Instruction -
Rewrite everything in the data from the line containing "At what coordinates should I click to accomplish: Click" down to the end, replacing "tracking protection" with "privacy protection" and changing nothing else. Omit the pictures from your answer.

Data section -
★ ★ ★ ★ ★

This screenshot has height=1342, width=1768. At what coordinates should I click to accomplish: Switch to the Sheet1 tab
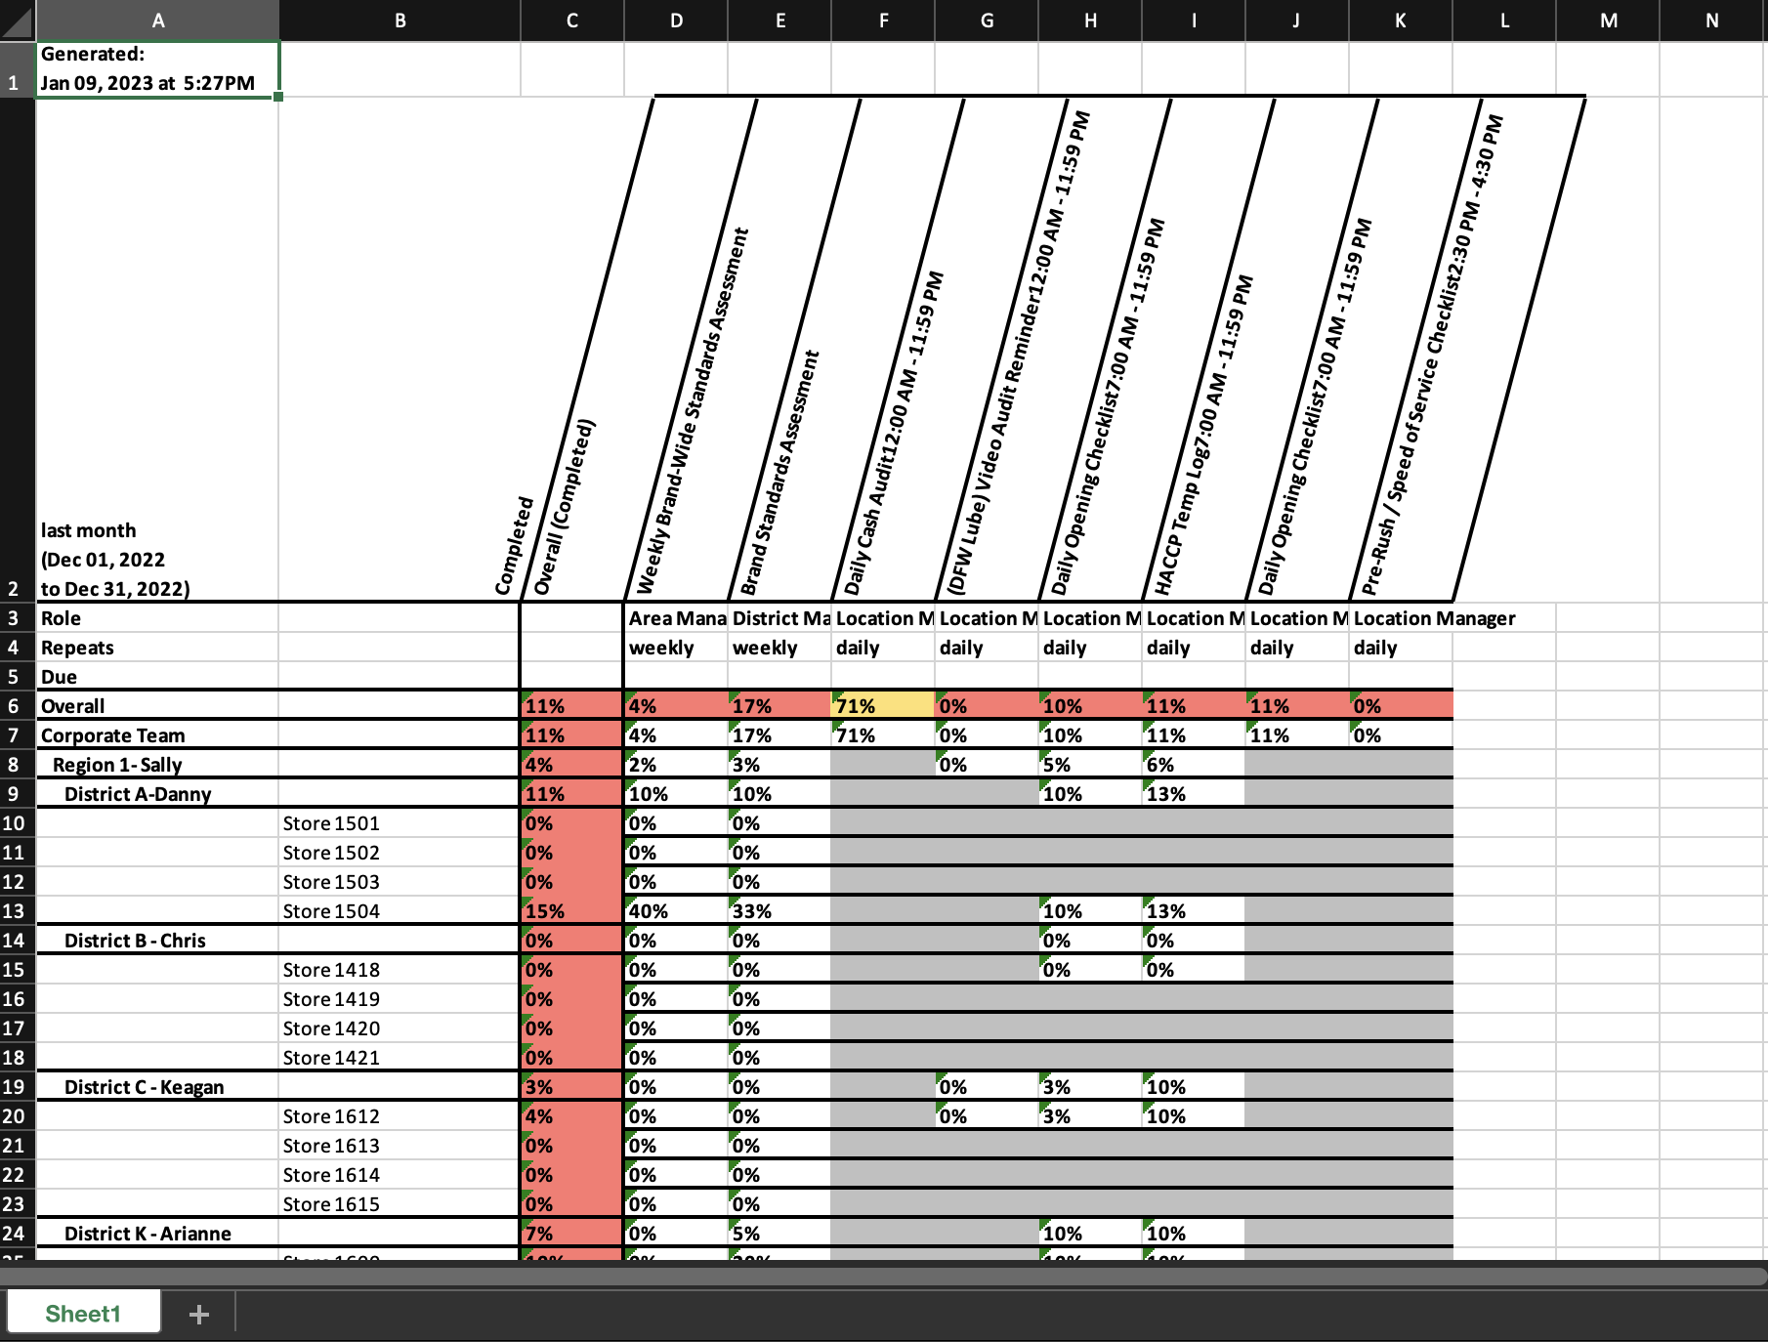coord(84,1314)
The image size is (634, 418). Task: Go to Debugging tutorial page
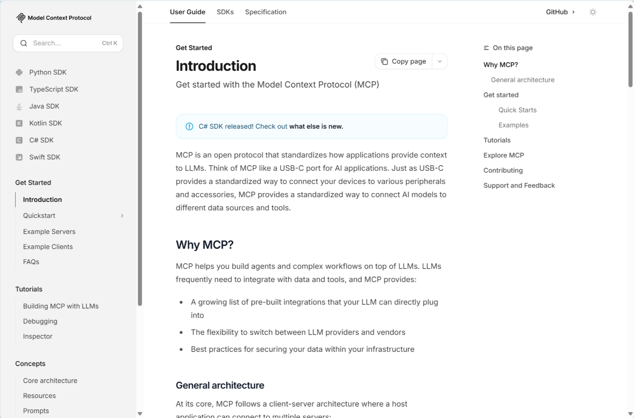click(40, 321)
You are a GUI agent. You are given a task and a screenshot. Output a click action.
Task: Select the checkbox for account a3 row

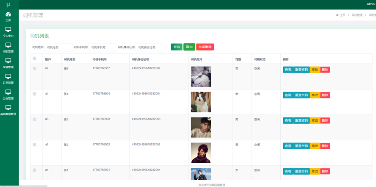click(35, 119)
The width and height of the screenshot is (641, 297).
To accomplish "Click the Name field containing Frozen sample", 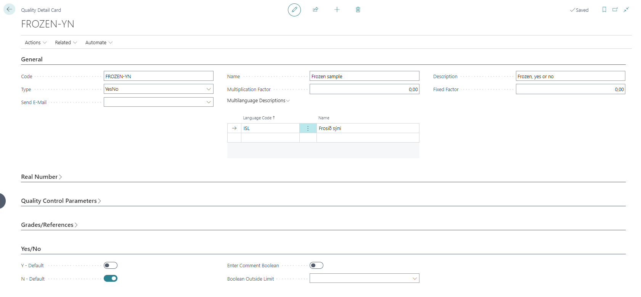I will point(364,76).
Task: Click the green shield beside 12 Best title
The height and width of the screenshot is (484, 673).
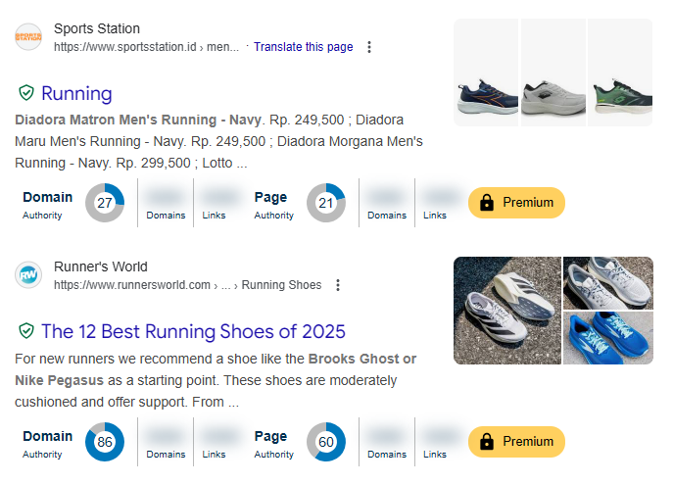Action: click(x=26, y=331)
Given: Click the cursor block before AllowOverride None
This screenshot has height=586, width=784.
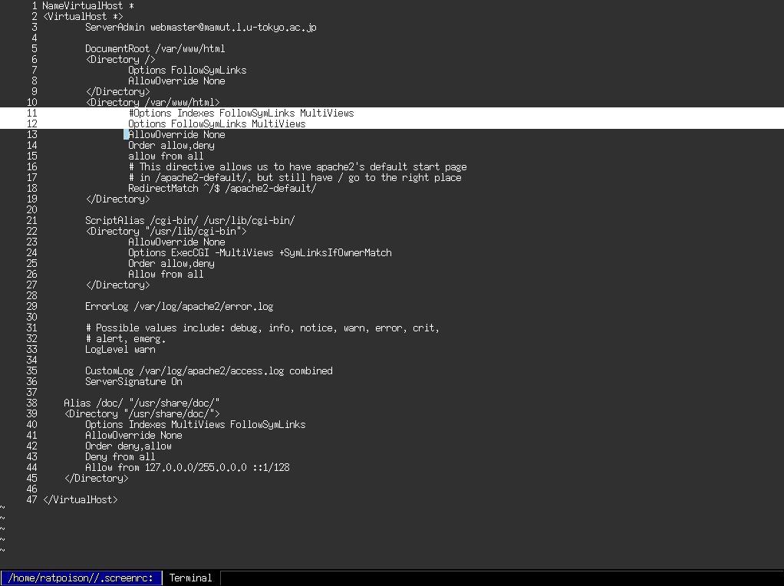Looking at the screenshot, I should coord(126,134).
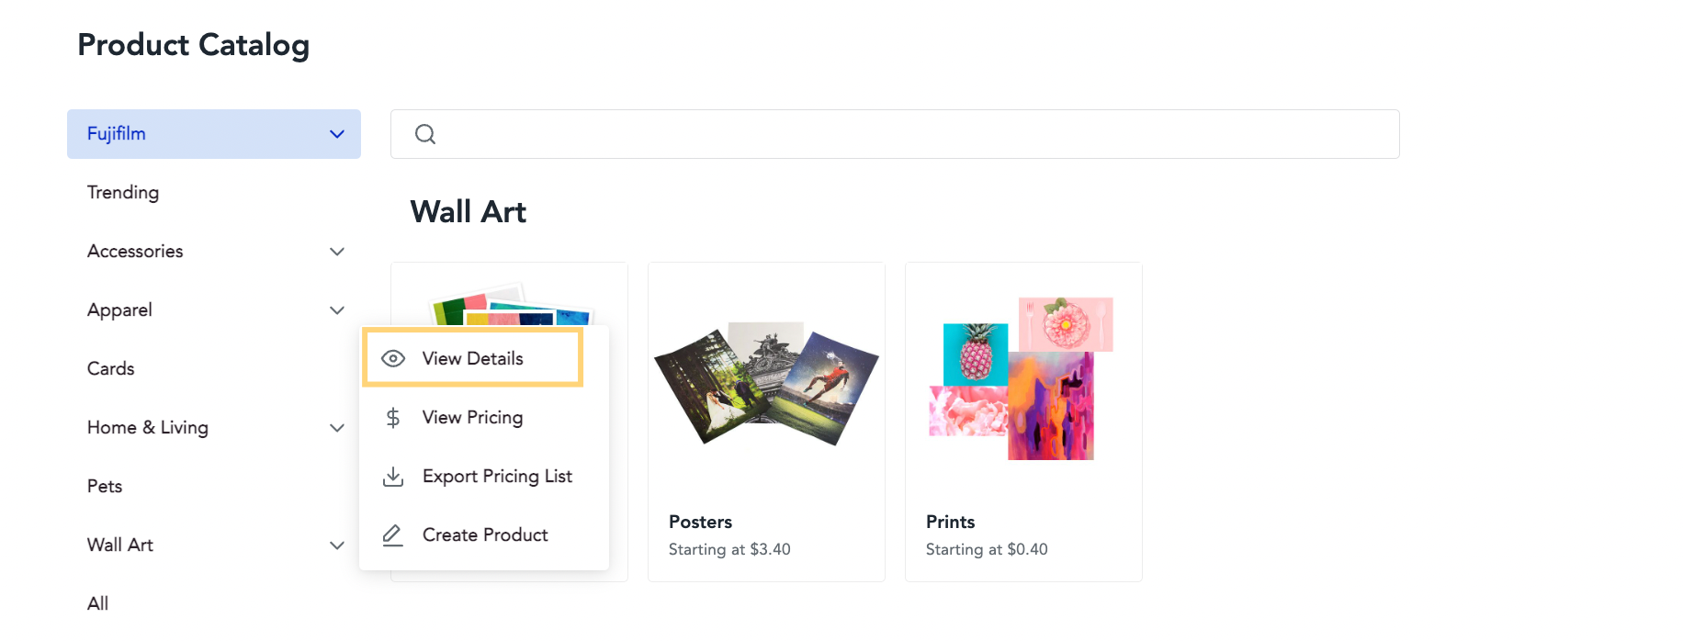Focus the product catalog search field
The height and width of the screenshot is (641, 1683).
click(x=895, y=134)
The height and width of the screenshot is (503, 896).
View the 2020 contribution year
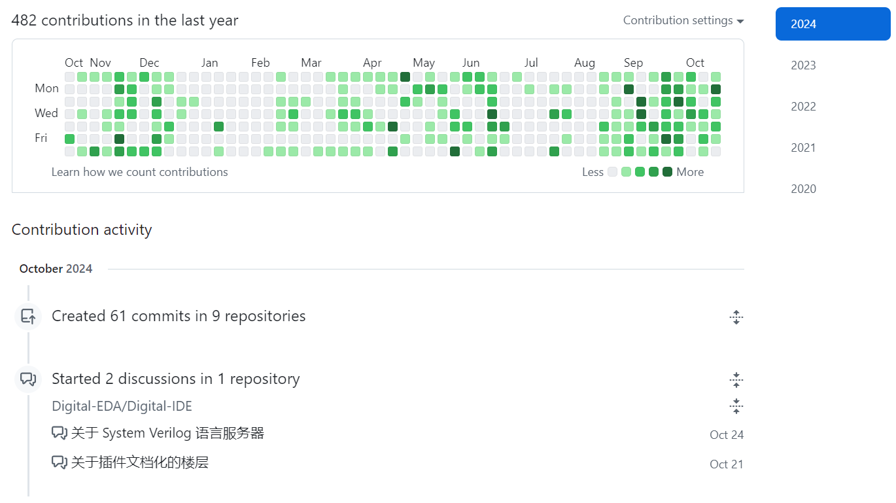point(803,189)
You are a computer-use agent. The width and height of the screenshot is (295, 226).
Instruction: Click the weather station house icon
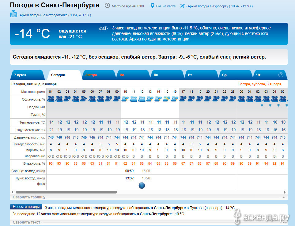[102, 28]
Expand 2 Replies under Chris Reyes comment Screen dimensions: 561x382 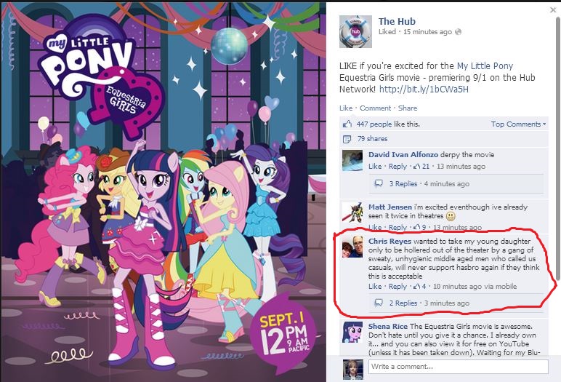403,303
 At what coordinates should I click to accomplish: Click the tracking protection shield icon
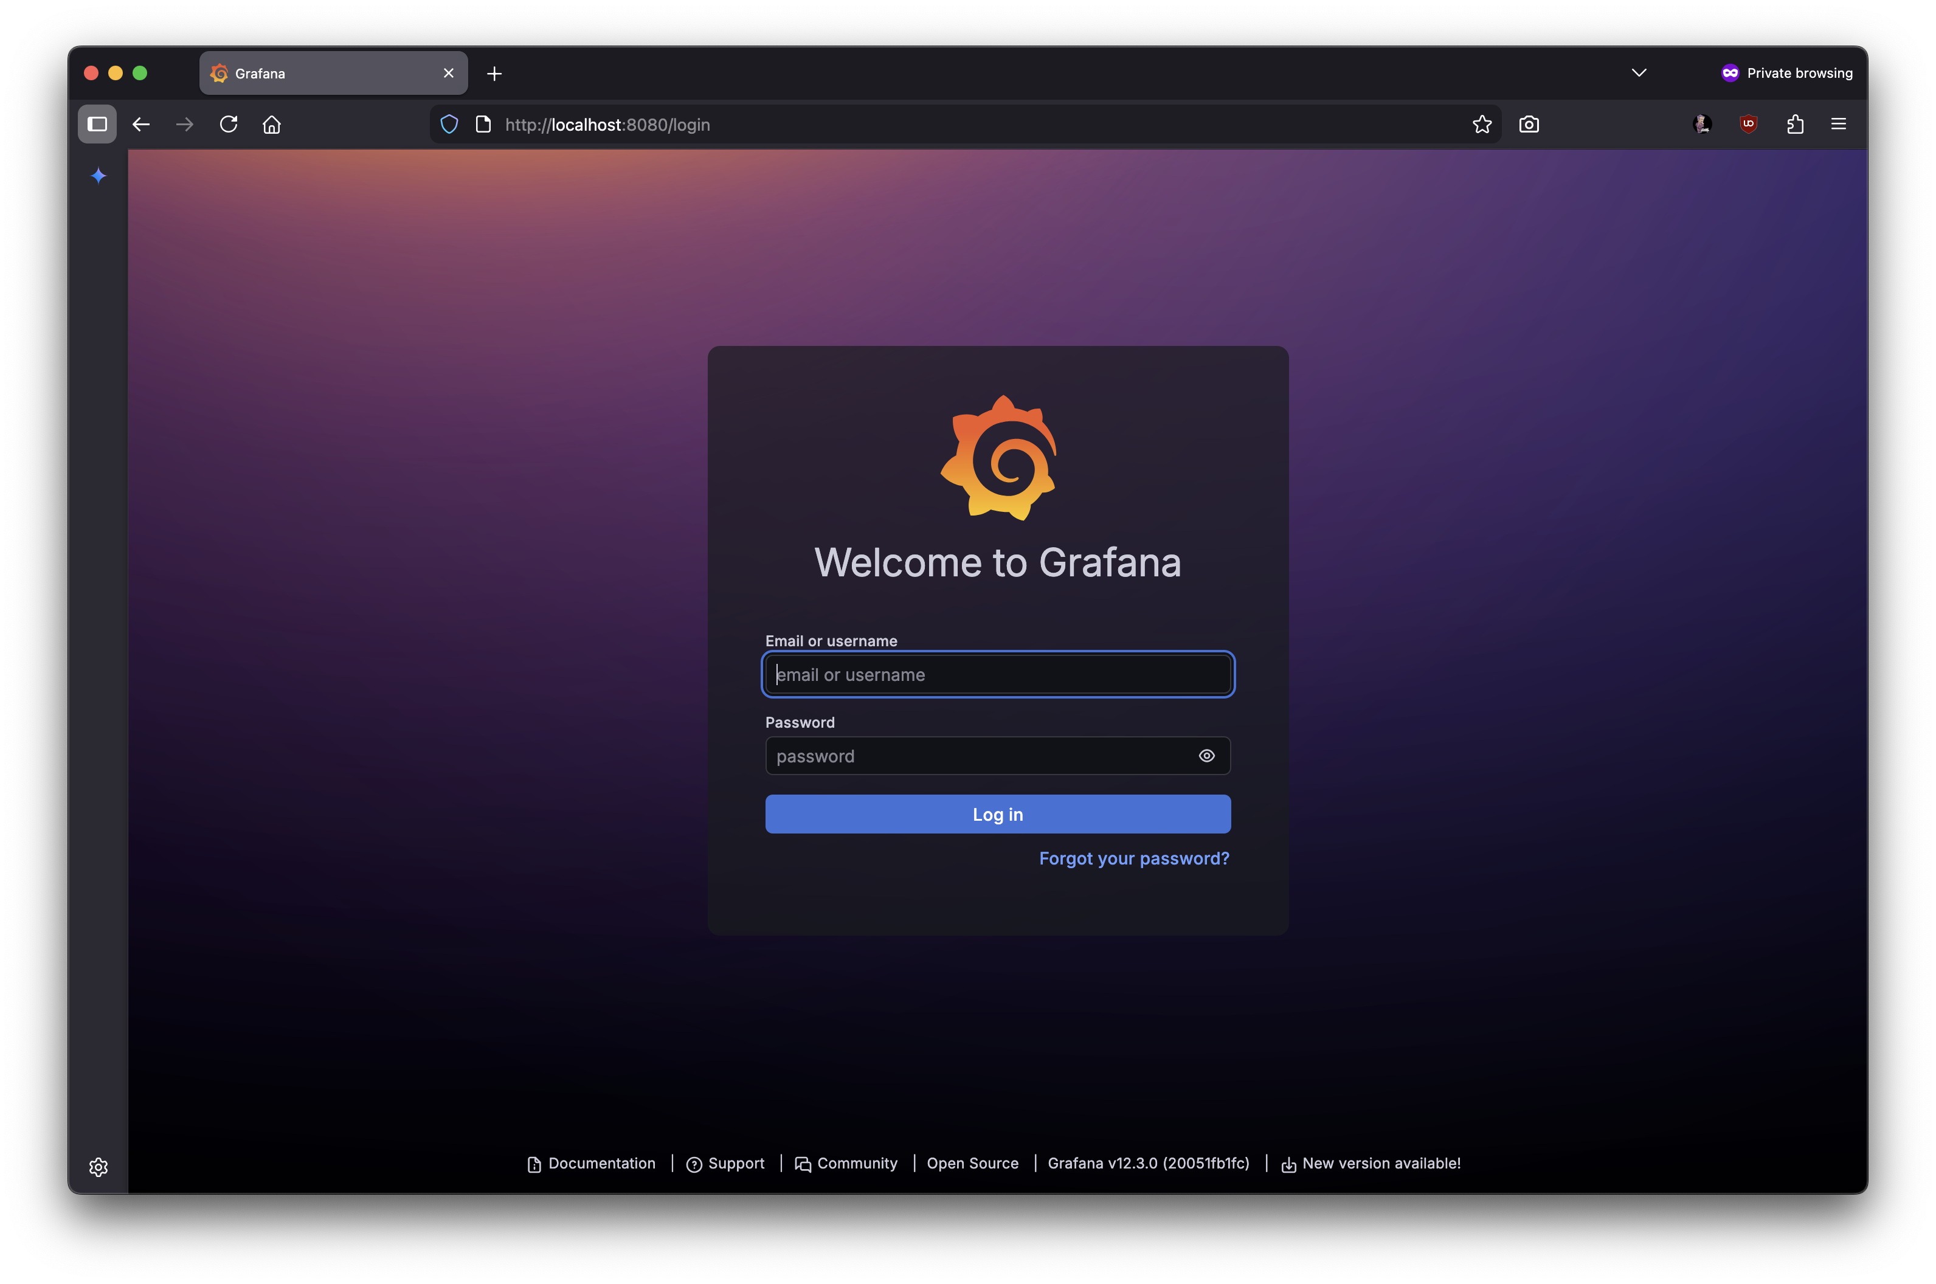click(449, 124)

★ ★ ★ ★ ★

Result of the exercise -
 At what coordinates should I click to accomplish: Click the privacy protection shield icon
click(449, 124)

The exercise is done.